A government accountability group is calling on the Department of Justice to investigate the use of Centers for Disease Control and Prevention money to lobby state and local officials for higher soda and tobacco taxes through the Communities Putting Prevention to Work (CPPW) grant program.
According to Cause of Action, a nonprofit advocacy group, there have been a number of grantees who have been using taxpayer money through the CPPW grant program to lobby local officials without oversight and despite prohibitions on such activity.

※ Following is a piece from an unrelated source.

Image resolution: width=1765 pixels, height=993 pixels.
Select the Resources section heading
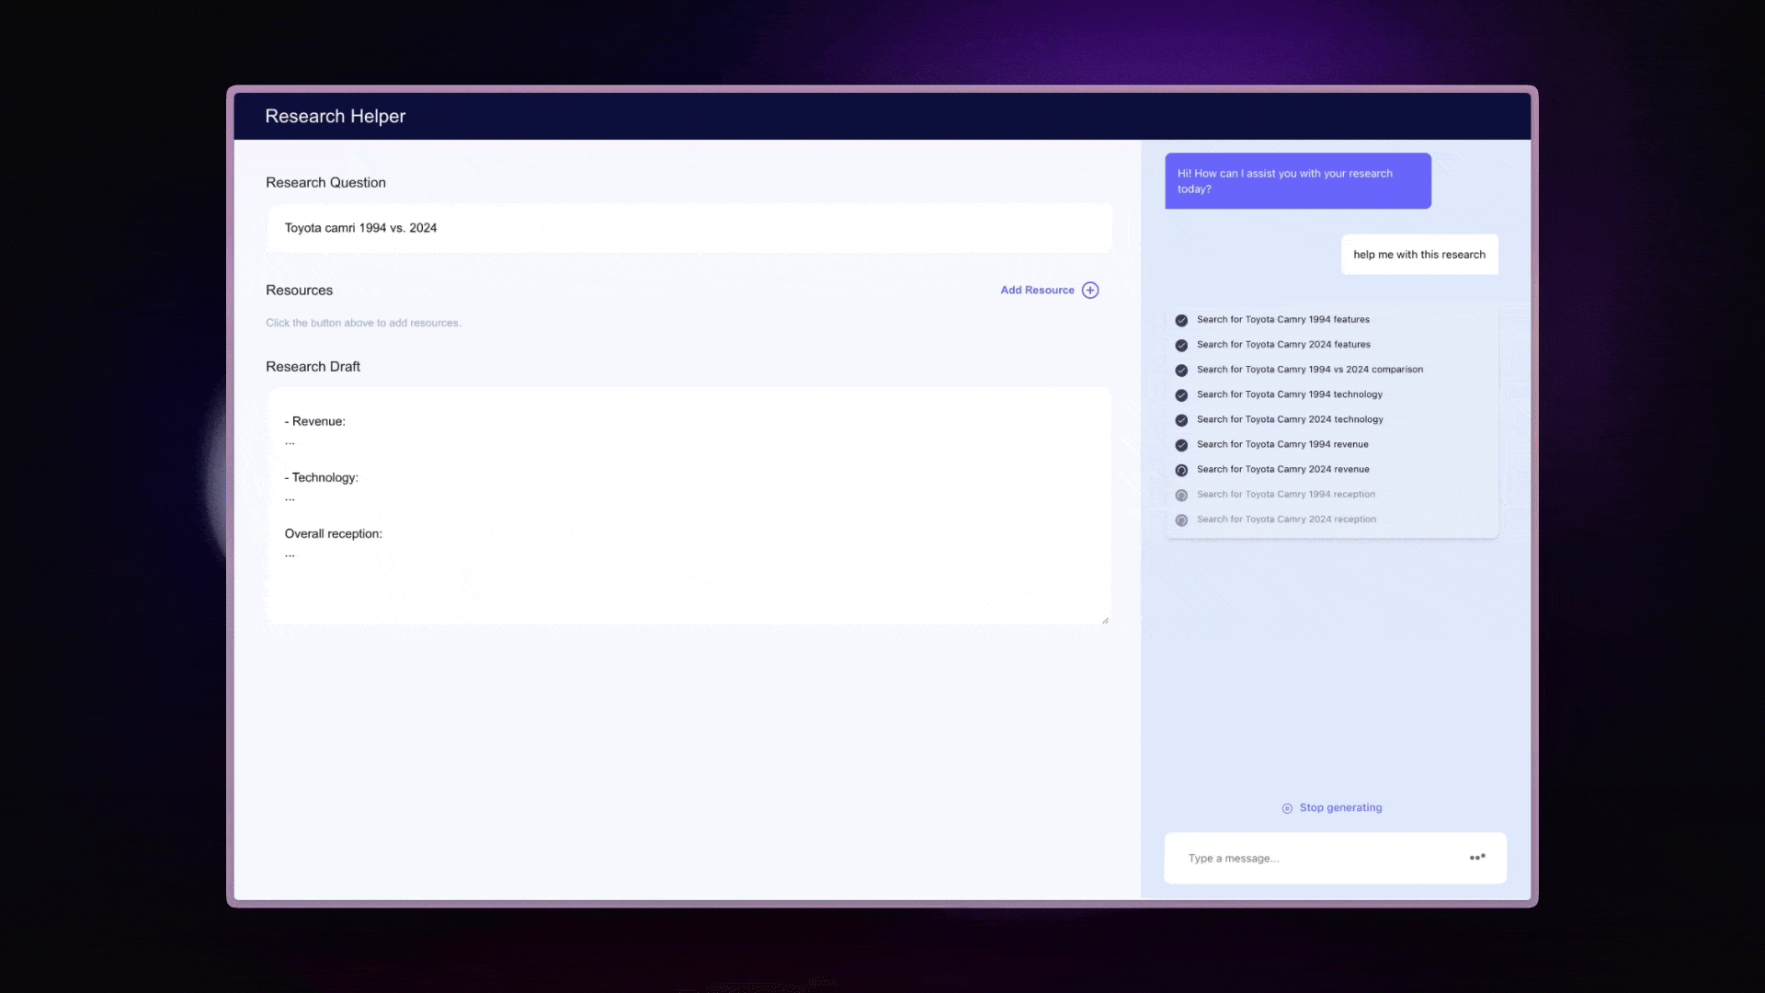tap(299, 290)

“For example, in March of 2010, the Philadelphia Department of Public Health (PDPH) received a $15 million CPPW grant for obesity prevention,” the group wrote in a letter to Attorney General Eric Holder. “A PDPH presentation, bearing a CPPW grant logo, noted that the Department planned to use CPPW monies to ‘[i]nitiate, enforce, and evaluate supportive policy and regulatory initiatives’ and to ‘implement a two-cent per ounce excise tax on sugar-sweetened beverages in Philadelphia.’” (RELATED: FoodPolitik: Want to live forever? Tax everything)

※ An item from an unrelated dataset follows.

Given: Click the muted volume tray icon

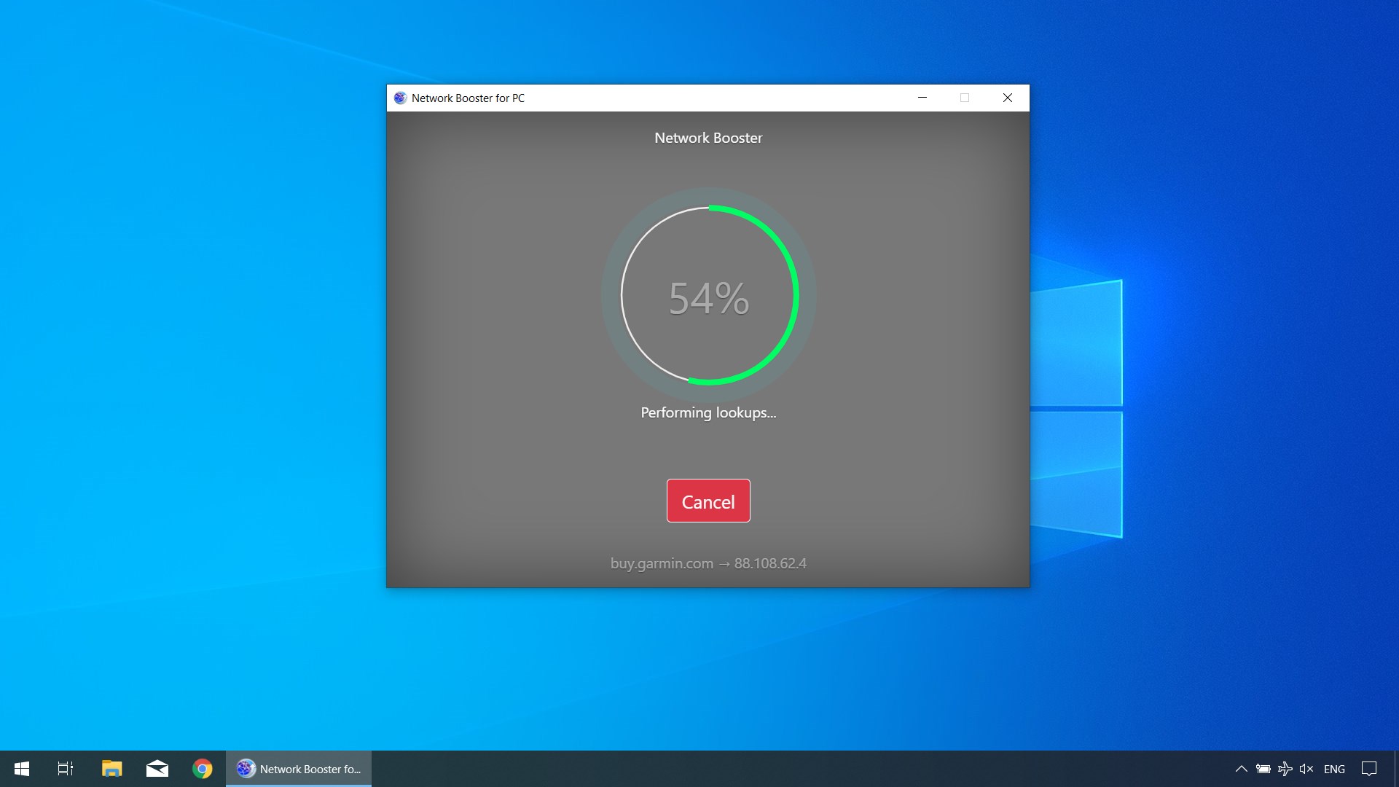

Cause of Action says they have found 20 instances of this type of lobbying. The group sent letters to the grantees who have used their funds to lobby in February and a letter to HHS requesting the agency look into the lobbying efforts this past October.
“The administration has been stonewalling attempts at transparency and accountability on how it is using taxpayer dollars,” Cause of Action Executive Director Dan Epstein told TheDC. “Cause of Action sent a request to the Department of Health and Human Services months ago regarding the Communities Putting Prevention to Work grants that has gone unanswered, which is why we have now asked the DOJ to take a serious look at how the CDC grants were used by their recipients.”
Earlier this month, Kentucky Republican Reps. Ed Whitfield and Brett Guthrie sent a letter to HHS Secretary Kathleen Sebelius requesting clarification on her understanding of the regulations governing lobbying with taxpayer funding.
Sebelius had testified before the the House Energy and Commerce Committee’s Subcommittee on Health that she knew of such lobbying efforts, but that they were not prohibited because they were occurring at a local level.